If I were to pinpoint the one pragmatic Deep Learning discovery in AlphaGo Zero then it would be the fact that Policy Iteration works surprisingly well using Deep Learning networks. We’ve have hints in previous research that incremental learning was a capability that existed. However, DeepMind has shown unequivocally that incremental learning indeed works effectively well.

AlphaGo Zero appears also to have evolutionary aspects. That is, you select the best version of the newly latest trained network and you discard the previous one. There is indeed something going on here that is eluding a good explanation. The self-play is intrinsically competitive and the MCTS mechanism is an exploratory search mechanism. Without exploration, the system will eventually not be able to beat itself in play. To be effective, the system should be inclined to seek out novel strategies to avoid any stalemate. Like nature’s own evolutionary process that abhors a vacuum, AGZ seems to discover unexplored areas and somehow take advantage of these finds.

One perspective to think about these systems as well as the human mind is in terms of the language that we use. Language is something that you layer more and more complex concepts on top of each other. In the case of AlphaGo Zero, it learned a new language that doesn’t have legacy baggage and it learned one that is so advanced that it is incomprehensible. Not necessarily mutually exclusive. As humans, we understand the world with concepts that originate from our embodiment with our world. That is we have evolved to understand visual-spatial, sequence, rhythm and motion. All our understanding is derived from these basic primitives. However, a machine may possibly discover a concept that may simply not be decomposable to these basic primitives.

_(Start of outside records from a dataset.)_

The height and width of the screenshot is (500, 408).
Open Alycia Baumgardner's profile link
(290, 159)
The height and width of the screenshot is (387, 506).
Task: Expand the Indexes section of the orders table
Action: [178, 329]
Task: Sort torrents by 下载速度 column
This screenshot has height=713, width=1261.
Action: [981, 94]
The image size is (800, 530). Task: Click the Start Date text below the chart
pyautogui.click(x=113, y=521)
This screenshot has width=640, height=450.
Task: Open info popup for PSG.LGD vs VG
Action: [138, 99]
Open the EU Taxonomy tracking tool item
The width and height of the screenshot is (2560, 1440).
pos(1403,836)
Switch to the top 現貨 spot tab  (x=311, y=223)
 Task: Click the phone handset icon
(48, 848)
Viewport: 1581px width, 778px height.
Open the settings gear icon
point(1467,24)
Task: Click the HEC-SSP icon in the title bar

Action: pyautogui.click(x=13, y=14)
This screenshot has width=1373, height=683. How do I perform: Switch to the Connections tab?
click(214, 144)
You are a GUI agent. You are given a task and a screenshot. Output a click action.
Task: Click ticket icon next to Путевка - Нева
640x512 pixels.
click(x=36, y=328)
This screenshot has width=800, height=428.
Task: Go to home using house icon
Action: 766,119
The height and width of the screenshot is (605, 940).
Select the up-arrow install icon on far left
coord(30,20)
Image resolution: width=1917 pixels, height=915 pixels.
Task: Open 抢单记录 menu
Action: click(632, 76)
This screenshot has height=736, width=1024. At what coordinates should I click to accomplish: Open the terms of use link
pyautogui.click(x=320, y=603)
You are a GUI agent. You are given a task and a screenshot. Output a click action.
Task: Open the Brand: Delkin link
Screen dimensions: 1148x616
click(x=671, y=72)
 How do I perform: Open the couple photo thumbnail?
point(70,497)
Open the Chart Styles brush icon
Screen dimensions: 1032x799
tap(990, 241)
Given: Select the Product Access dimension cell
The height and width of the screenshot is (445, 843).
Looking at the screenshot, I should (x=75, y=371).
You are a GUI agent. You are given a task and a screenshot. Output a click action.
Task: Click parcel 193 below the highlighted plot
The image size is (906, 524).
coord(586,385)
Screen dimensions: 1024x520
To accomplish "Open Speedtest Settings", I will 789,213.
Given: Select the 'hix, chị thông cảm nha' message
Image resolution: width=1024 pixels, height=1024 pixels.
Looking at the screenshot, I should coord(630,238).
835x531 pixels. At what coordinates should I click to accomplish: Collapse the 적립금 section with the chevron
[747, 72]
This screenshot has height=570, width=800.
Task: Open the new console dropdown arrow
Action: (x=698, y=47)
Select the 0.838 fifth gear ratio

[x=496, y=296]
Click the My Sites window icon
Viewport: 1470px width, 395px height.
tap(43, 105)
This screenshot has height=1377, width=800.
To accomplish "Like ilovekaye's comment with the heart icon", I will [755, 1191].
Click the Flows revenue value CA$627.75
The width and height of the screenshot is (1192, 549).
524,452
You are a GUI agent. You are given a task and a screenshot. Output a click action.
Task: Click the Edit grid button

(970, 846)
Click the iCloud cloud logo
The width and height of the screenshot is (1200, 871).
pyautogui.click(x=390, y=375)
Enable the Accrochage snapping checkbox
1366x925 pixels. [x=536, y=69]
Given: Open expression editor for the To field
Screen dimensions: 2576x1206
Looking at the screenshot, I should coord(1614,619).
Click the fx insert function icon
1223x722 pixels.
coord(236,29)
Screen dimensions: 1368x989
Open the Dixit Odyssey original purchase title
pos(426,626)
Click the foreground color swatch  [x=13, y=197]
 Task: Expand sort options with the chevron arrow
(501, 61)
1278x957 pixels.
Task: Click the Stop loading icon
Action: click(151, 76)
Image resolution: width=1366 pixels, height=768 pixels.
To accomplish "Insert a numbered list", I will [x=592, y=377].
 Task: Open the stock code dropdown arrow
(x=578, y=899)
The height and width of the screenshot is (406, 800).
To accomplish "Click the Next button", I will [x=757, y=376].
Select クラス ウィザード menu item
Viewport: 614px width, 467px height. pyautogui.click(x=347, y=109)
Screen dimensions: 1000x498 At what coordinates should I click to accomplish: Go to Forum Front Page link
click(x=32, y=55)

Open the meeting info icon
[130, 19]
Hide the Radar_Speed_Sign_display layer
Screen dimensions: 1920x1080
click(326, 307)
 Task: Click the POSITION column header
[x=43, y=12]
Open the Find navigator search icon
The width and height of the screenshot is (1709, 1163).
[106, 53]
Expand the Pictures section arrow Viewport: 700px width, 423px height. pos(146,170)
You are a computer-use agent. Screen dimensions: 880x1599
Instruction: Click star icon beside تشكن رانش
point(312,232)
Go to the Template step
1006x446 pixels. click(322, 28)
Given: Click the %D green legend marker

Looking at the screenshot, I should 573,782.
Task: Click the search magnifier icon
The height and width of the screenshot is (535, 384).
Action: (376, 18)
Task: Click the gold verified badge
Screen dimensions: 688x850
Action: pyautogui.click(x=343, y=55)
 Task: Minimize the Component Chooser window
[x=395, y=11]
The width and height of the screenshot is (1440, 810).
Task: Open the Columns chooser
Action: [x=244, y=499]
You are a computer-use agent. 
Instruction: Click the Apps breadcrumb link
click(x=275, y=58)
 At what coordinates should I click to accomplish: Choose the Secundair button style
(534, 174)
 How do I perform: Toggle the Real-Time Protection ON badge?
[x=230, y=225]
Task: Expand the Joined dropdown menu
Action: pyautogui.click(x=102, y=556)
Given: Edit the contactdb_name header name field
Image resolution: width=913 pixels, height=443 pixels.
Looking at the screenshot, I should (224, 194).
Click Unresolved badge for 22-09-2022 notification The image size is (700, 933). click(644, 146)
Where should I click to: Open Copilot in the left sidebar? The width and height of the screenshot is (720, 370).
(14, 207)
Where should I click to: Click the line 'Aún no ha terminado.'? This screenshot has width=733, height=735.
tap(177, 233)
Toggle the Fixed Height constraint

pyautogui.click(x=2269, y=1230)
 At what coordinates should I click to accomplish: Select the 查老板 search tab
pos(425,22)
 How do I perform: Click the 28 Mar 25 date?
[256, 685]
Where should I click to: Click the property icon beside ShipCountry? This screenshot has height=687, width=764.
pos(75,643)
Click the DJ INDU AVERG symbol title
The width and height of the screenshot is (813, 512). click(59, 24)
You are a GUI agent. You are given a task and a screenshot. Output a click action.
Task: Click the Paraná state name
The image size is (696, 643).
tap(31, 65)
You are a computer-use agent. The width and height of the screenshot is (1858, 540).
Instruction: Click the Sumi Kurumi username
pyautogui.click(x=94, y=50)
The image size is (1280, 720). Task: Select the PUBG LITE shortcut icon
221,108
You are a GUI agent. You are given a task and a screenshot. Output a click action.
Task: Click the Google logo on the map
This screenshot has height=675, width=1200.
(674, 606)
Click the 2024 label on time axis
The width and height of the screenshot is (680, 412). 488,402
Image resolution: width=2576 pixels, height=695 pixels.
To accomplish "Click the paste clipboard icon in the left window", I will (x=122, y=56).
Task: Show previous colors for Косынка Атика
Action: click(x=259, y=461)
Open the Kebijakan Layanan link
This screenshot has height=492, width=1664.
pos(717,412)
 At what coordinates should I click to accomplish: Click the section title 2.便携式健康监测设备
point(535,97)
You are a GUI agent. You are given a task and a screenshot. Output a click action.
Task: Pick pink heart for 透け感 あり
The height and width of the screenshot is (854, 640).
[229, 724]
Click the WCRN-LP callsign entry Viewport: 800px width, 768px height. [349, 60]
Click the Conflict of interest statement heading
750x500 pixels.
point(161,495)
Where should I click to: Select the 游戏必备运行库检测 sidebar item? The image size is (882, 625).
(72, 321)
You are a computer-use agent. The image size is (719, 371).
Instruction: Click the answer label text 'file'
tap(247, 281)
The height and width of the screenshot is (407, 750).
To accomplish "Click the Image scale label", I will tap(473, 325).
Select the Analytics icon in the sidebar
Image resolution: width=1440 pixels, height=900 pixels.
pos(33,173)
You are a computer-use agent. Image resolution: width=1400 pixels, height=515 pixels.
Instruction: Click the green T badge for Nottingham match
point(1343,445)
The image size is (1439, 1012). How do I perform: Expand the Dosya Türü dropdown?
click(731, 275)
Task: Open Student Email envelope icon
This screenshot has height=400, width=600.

Such irony, when DeepMind trained an AI without human bias, humans discovered they didn’t understand It! This in another dimension of incomprehensibility. The concept of “incomprehensibility in the large” in that there is just too much information. Perhaps there is this other concept, that is “incomprehensibility in the small”. That there are primitive concepts that we simply are incapable of understanding. Let this one percolate in your mind for a while. For indeed it is one that is fundamentally shocking and a majority will overlook what DeepMind may have actually uncovered!.